* AUFGABENSTELLUNG
[A] Was sagt der Textauszug über das Erdbeben von Lissabon zu diesen Fragen?
(i) An welchem katholischen Feiertag ereignete sich das Erdbeben?
(ii) Aus welchen drei Elementen bestand die Katastrophe?
(iii) Wo lag das Epizentrum des Hauptbebens?
[B] Gib aus dem Textauszug den Abschnitt zwischen „Das Erdbeben von“ und „für ganz Europa.“, beides eingeschlossen, wortgetreu aus.

Das Erdbeben von 1755: Katastrophe und Neuanfang in Lissabon

Am Morgen des 1. November 1755, dem katholischen Allerheiligentag, wurde Lissabon von einer der verheerendsten Naturkatastrophen der europäischen Geschichte erschüttert. Das Ereignis ging als das große Erdbeben von Lissabon in die Geschichtsbücher ein. Es zerstörte weite Teile der Stadt, forderte Zehntausende von Menschenleben und hatte weitreichende Folgen – nicht nur für Portugal, sondern für ganz Europa.

Die Katastrophe bestand aus drei aufeinanderfolgenden Elementen: einem starken Erdbeben, einem darauffolgenden Tsunami und verheerenden Bränden, die durch umgestürzte Kerzen und offene Feuerstellen ausgelöst wurden.


Ein Beben erschüttert Europa

Das Hauptbeben ereignete sich gegen 9:40 Uhr Ortszeit und hatte nach heutigen Schätzungen eine Stärke von 8,5 bis 9,0 auf der Richterskala. Das Epizentrum lag im Atlantik, etwa 200 Kilometer südwestlich von Lissabon. Die Erschütterungen dauerten mehrere Minuten und waren in weiten Teilen Europas und Nordafrikas spürbar – unter anderem in Spanien, Marokko, Frankreich und sogar in Deutschland.

* FOLGENDE DATEN

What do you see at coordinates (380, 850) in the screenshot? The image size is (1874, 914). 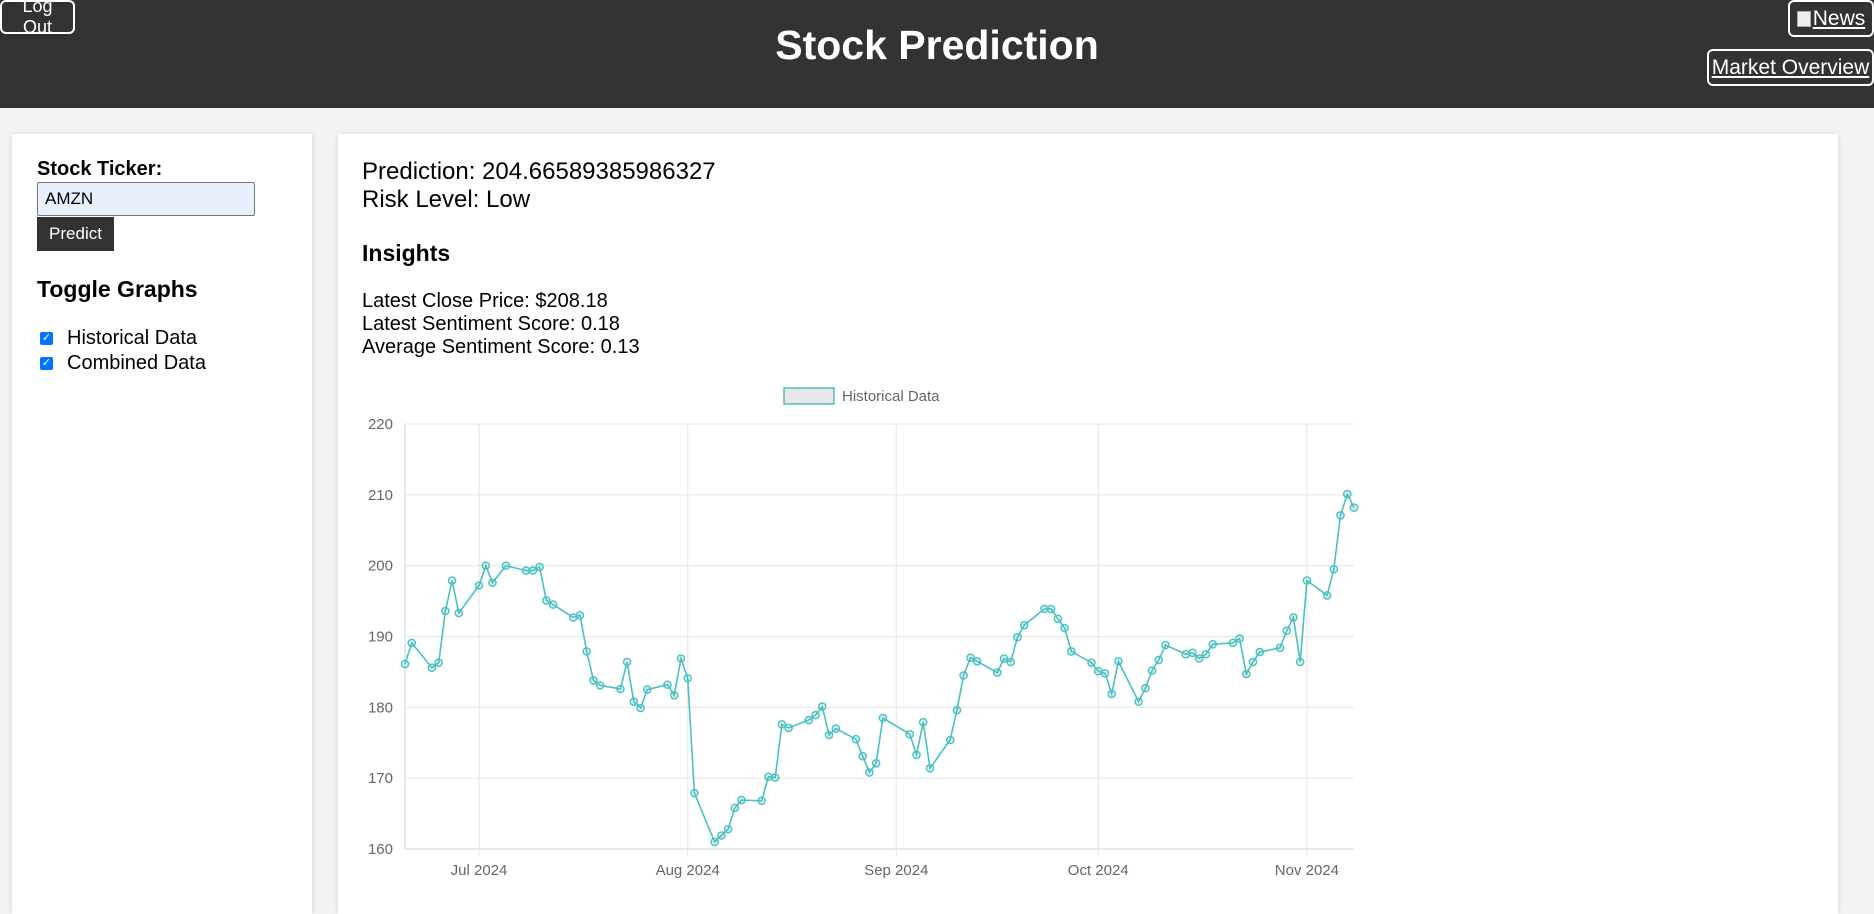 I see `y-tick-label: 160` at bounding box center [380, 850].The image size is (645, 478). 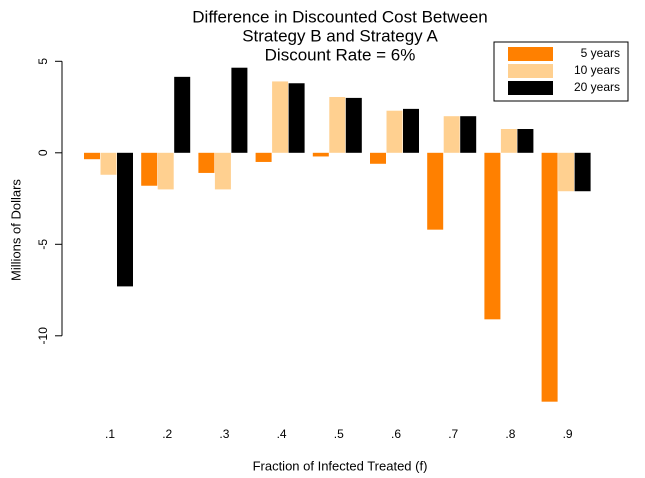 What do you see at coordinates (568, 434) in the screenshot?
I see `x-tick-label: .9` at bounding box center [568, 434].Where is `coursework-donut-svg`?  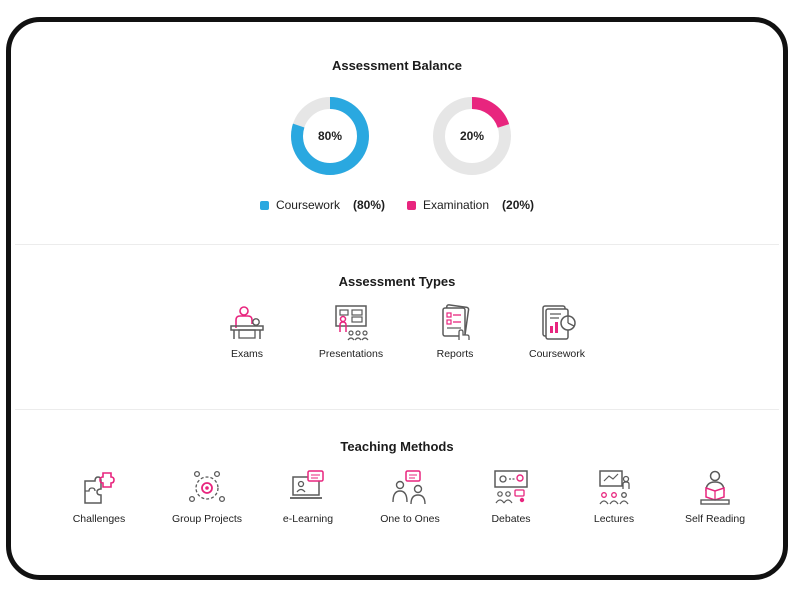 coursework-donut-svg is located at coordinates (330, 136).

* LÖSUNGEN
[A]
(i) Am Allerheiligentag, dem 1. November 1755.
(ii) Aus einem starken Erdbeben, einem darauffolgenden Tsunami und verheerenden Bränden.
(iii) Im Atlantik, etwa 200 Kilometer südwestlich von Lissabon.

[B]
Das Erdbeben von 1755: Katastrophe und Neuanfang in Lissabon

Am Morgen des 1. November 1755, dem katholischen Allerheiligentag, wurde Lissabon von einer der verheerendsten Naturkatastrophen der europäischen Geschichte erschüttert. Das Ereignis ging als das große Erdbeben von Lissabon in die Geschichtsbücher ein. Es zerstörte weite Teile der Stadt, forderte Zehntausende von Menschenleben und hatte weitreichende Folgen – nicht nur für Portugal, sondern für ganz Europa.